Instructions to follow » Write out every line exactly, from the start of the records below to the line with "Given: Clear the search field with x", and stop there. Don't write out the pictures.

Data in this exercise »
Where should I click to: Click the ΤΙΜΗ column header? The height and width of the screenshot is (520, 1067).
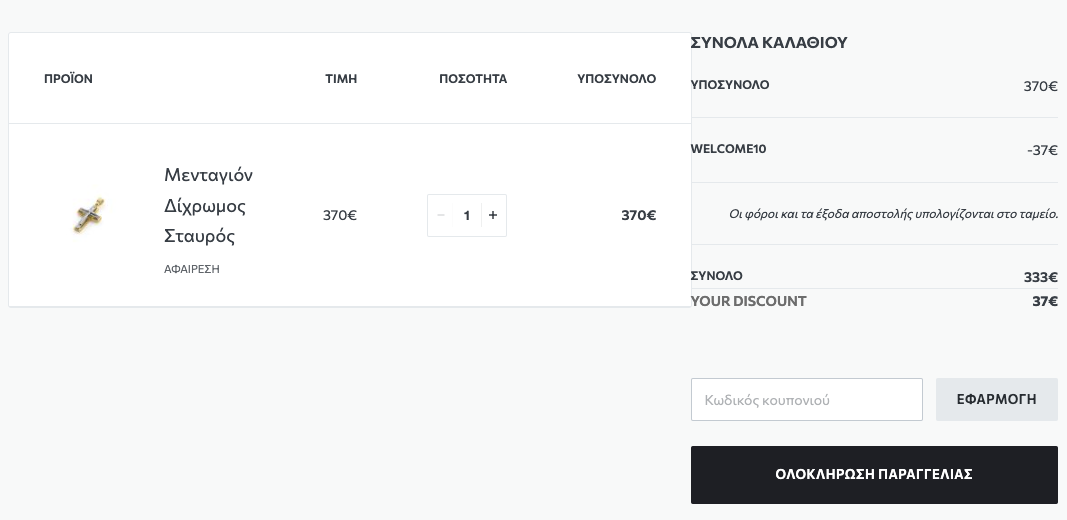click(x=341, y=79)
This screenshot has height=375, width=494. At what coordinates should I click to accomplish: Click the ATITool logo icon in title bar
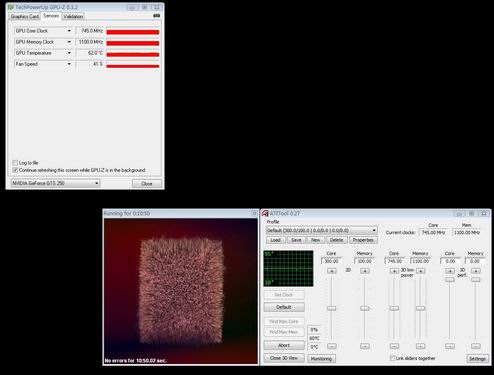(265, 213)
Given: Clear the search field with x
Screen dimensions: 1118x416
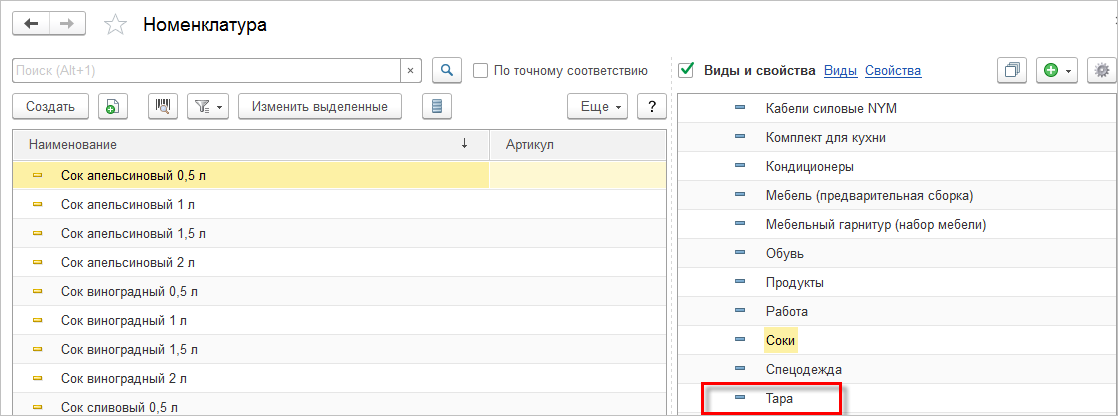Looking at the screenshot, I should point(411,71).
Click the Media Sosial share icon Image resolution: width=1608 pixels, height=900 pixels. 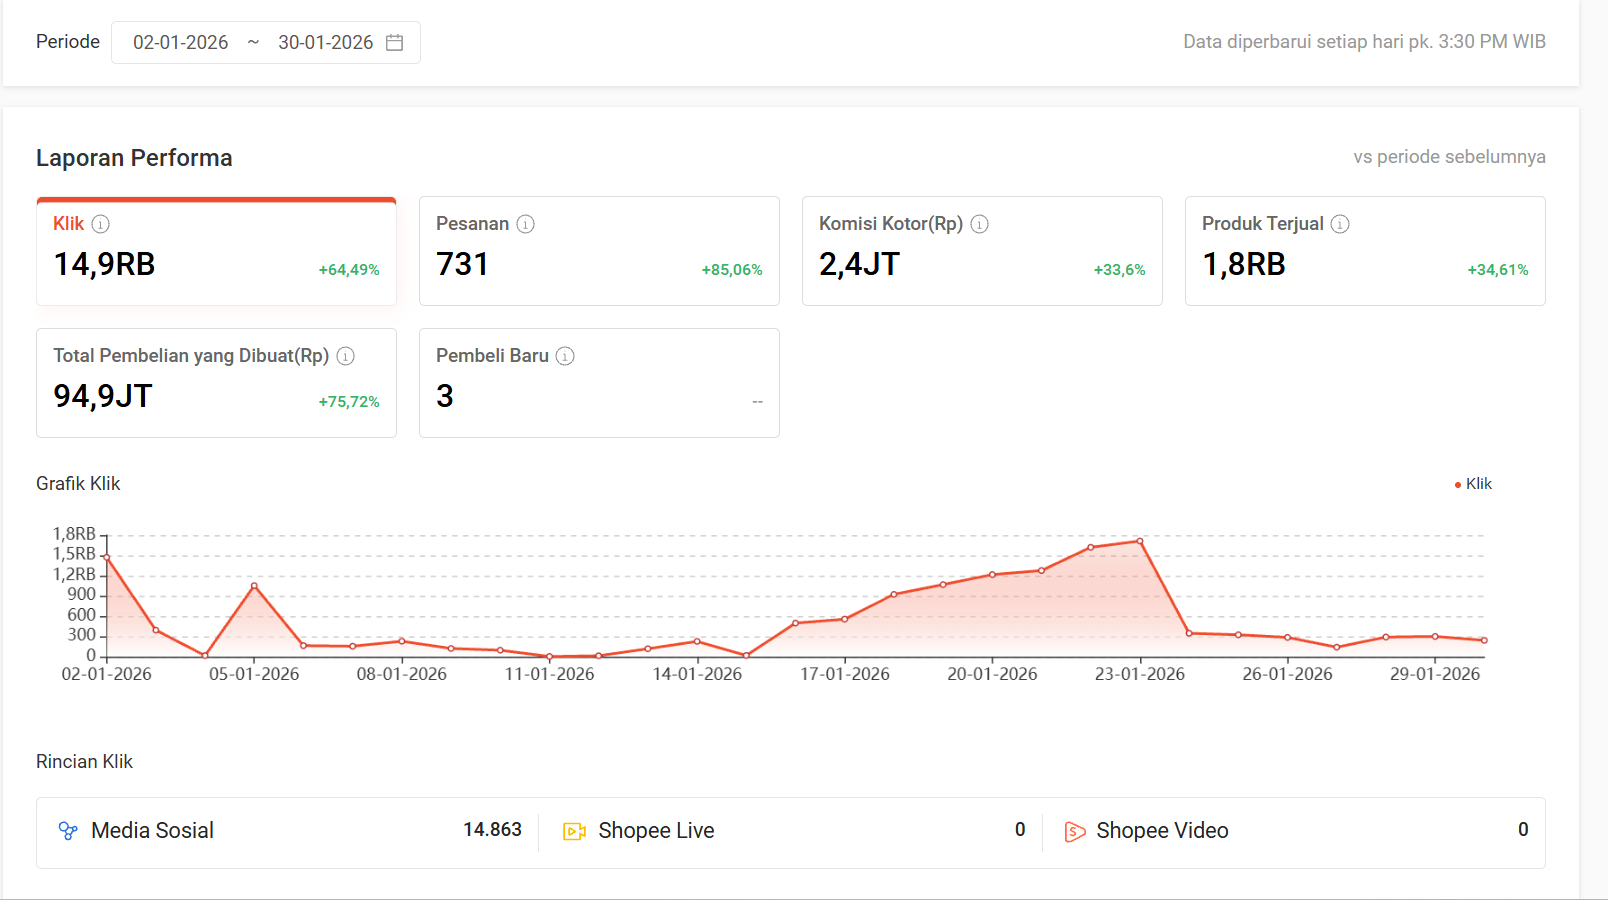click(68, 831)
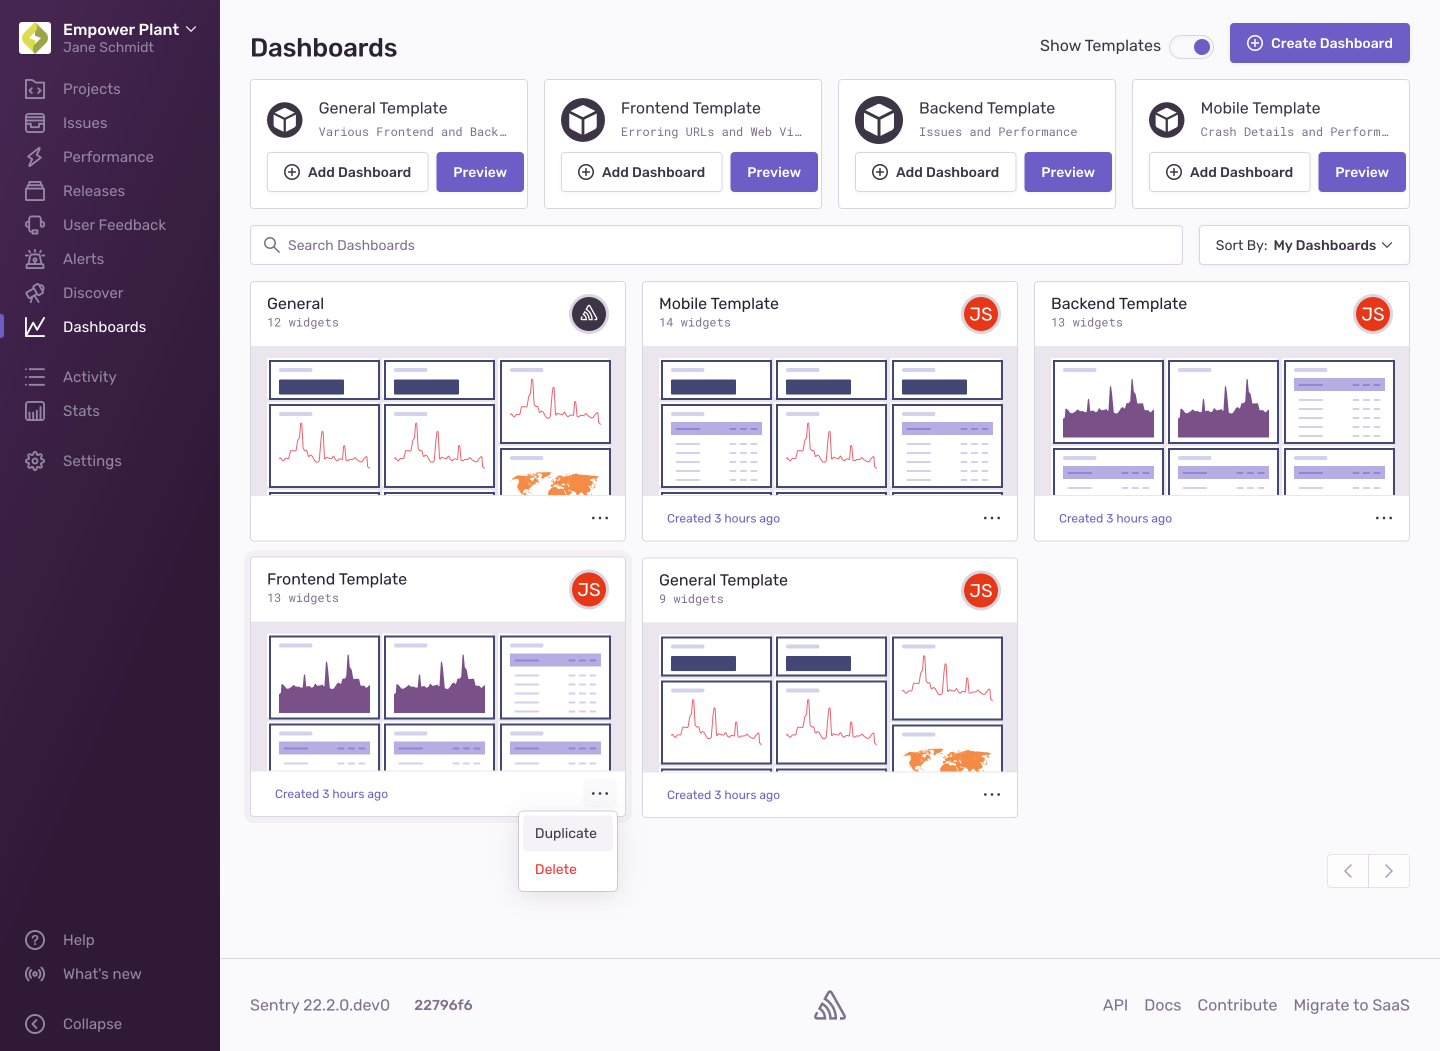Open the Settings gear icon
The width and height of the screenshot is (1440, 1051).
(x=35, y=461)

Response to this exercise »
Where should I click to: Click the ΤΙΜΗ column header? The height and width of the screenshot is (520, 1067).
click(x=341, y=79)
This screenshot has height=375, width=494. At what coordinates should I click to accomplish: Click the ATITool logo icon in title bar
(265, 213)
Given: Clear the search field with x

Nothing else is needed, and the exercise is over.